Efficacy and safety of single-dose zoledronic acid for osteoporosis in frail elderly women: a randomized clinical trial

Abstract

Importance: Eighty-five percent of institutionalized elderly people have osteoporosis and bone fracture rates 8 to 9 times higher than rates observed among community-dwelling elderly people. Nevertheless, most of these persons are left untreated and are excluded from pivotal osteoporosis trials.

Objective: To determine the efficacy and safety of zoledronic acid to treat osteoporosis in frail elderly women in long-term care facilities.

Design, setting, and participants: We conducted a 2-year, randomized, placebo-controlled, double-blinded study from December 2007 through March 2012. Included were 181 women 65 or older with osteoporosis, including those with cognitive impairment, immobility, and multimorbidity, who were living in nursing homes and assisted-living facilities.

Interventions: One 5-mg dose of zoledronic acid or placebo intravenously and daily calcium and vitamin D supplementation.

Main outcomes and measures: Hip and spine bone mineral density (BMD) at 12 and 24 months and adverse events.
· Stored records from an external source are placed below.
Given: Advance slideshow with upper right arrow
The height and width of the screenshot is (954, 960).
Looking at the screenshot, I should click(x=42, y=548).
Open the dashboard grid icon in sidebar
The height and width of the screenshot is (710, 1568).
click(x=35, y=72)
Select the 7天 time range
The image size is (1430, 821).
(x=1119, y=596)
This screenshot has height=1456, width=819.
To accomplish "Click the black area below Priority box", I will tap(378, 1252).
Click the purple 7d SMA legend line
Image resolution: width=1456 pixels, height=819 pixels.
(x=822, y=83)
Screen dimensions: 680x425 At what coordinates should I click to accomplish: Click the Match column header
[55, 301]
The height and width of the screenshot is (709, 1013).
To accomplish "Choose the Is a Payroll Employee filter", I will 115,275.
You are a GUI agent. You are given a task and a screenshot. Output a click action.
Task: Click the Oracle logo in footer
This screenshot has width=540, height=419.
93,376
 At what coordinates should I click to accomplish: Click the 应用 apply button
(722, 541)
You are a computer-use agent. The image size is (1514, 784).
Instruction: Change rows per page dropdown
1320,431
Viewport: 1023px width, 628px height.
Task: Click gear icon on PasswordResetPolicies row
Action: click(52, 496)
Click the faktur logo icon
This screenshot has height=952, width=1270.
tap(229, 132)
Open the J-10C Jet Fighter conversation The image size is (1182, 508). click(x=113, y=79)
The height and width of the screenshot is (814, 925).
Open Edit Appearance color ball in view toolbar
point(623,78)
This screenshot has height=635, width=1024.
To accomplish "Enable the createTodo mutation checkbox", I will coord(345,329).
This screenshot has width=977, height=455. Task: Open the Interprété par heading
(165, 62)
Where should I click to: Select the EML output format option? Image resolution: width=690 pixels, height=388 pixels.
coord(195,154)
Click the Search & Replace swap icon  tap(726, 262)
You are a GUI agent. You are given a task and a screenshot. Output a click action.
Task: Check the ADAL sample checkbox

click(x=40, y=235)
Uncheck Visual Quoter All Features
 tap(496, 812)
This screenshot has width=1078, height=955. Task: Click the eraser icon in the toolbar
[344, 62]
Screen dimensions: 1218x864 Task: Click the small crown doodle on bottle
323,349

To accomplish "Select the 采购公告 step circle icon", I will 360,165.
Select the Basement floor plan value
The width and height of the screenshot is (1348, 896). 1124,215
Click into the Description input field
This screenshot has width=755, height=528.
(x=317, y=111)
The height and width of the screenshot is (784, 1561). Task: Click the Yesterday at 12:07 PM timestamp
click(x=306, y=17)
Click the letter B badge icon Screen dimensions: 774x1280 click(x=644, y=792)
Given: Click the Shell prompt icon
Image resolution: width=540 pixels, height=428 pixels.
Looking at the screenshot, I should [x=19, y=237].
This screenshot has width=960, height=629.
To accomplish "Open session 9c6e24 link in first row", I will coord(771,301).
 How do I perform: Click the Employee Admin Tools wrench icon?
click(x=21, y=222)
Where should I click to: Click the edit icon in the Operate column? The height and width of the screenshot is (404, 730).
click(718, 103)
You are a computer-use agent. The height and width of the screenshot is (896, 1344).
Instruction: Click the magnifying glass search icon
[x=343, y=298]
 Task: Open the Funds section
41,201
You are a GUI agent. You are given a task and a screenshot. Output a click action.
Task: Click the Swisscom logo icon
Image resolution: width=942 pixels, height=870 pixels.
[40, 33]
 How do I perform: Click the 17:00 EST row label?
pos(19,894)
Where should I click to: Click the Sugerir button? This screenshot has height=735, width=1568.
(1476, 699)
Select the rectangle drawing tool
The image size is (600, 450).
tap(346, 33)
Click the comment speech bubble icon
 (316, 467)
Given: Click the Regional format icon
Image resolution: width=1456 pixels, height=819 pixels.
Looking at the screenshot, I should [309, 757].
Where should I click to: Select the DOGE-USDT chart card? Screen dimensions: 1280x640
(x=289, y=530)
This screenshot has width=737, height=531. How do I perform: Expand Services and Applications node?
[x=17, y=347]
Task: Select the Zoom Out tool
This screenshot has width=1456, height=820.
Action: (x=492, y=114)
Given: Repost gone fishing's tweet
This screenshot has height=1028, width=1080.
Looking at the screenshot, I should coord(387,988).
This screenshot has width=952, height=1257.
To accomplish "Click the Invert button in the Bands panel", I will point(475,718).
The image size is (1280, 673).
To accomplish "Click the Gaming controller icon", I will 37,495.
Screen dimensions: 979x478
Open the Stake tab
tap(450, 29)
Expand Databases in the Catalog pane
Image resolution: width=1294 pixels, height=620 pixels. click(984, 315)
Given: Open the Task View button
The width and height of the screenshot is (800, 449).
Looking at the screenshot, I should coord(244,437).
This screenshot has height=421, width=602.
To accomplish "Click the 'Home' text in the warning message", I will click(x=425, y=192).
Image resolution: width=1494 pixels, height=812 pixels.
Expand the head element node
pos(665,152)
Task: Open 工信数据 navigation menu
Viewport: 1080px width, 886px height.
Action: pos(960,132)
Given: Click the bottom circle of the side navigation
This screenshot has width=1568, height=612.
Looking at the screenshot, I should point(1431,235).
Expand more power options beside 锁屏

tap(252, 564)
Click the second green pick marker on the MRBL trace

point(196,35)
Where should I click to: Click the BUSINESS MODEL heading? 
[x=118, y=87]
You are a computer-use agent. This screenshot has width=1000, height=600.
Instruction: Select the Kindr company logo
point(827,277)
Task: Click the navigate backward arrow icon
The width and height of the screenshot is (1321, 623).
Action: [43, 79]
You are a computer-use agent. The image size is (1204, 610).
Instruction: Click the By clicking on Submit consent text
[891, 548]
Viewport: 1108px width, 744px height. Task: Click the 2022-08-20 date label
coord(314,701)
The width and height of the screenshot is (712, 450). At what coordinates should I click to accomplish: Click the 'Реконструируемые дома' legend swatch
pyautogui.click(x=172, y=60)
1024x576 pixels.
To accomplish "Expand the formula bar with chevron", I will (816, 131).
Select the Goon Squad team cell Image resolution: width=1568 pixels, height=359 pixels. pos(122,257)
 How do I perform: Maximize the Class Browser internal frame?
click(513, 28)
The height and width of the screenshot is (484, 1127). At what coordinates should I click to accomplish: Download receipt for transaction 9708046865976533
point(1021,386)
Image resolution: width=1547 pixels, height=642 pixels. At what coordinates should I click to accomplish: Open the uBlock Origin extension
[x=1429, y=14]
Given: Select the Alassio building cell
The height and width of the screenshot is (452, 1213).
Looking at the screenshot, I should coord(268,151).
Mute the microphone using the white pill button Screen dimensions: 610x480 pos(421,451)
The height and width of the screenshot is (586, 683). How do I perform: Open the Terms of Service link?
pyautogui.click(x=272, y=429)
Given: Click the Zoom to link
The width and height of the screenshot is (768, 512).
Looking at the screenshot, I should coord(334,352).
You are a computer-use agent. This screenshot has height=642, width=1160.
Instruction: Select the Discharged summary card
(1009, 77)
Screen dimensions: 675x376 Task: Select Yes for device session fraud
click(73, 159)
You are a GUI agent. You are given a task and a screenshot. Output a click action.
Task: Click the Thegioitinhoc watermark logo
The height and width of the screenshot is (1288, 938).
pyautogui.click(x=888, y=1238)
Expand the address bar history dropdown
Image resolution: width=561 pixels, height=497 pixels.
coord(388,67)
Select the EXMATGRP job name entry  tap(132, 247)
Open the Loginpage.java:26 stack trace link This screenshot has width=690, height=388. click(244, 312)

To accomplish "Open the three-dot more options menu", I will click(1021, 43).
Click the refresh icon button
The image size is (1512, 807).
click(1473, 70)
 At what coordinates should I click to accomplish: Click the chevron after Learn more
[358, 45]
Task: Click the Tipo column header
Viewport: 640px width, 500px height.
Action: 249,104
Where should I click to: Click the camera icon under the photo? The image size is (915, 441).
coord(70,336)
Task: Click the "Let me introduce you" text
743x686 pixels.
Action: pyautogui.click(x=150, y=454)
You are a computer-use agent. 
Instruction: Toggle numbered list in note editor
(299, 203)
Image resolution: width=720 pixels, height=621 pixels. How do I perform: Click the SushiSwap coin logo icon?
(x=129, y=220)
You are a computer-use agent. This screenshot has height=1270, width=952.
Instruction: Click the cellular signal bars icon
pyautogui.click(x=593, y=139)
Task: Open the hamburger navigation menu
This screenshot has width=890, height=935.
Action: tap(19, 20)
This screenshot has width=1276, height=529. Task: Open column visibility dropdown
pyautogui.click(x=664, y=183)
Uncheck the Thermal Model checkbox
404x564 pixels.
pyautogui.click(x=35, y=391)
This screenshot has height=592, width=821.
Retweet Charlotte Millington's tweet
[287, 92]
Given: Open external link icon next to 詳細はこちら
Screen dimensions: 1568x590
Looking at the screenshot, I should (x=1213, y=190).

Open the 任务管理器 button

Results: There were no baseline differences in mean (SE) age (85.4 [0.6] years), BMD, or functional or cognitive status, but the treatment group included more participants with frailty, falls history, diabetes, and anticonvulsant medication use. Values for BMD were available for 87% of participants at 12 months and 73% at 24 months. Mean (SE) BMD changes were greater in the treatment group: 3.2 (0.7) and 3.9 (0.7) percentage-point differences in the total hip at 12 and 24 months, respectively (P < .01 for both comparisons), and 1.8 (0.7) and 3.6 (0.7) percentage-point differences at the spine (P < .01); adjusted analyses were similar. The treatment and placebo groups' fracture rates were 20% and 16%, respectively (OR, 1.30; 95% CI, 0.61-2.78); mortality rates were 16% and 13% (OR, 1.24; 95% CI, 0.54-2.86). Groups did not differ in the proportion of single fallers (28% vs 24%; OR, 1.24; 95% CI, 0.64-2.42; P = .52), but more participants in the treatment group had multiple falls (49% vs 35%; OR, 1.83; 95% CI, 1.01-3.33; P = .047); however, this difference was no longer significant when adjusted for baseline frailty.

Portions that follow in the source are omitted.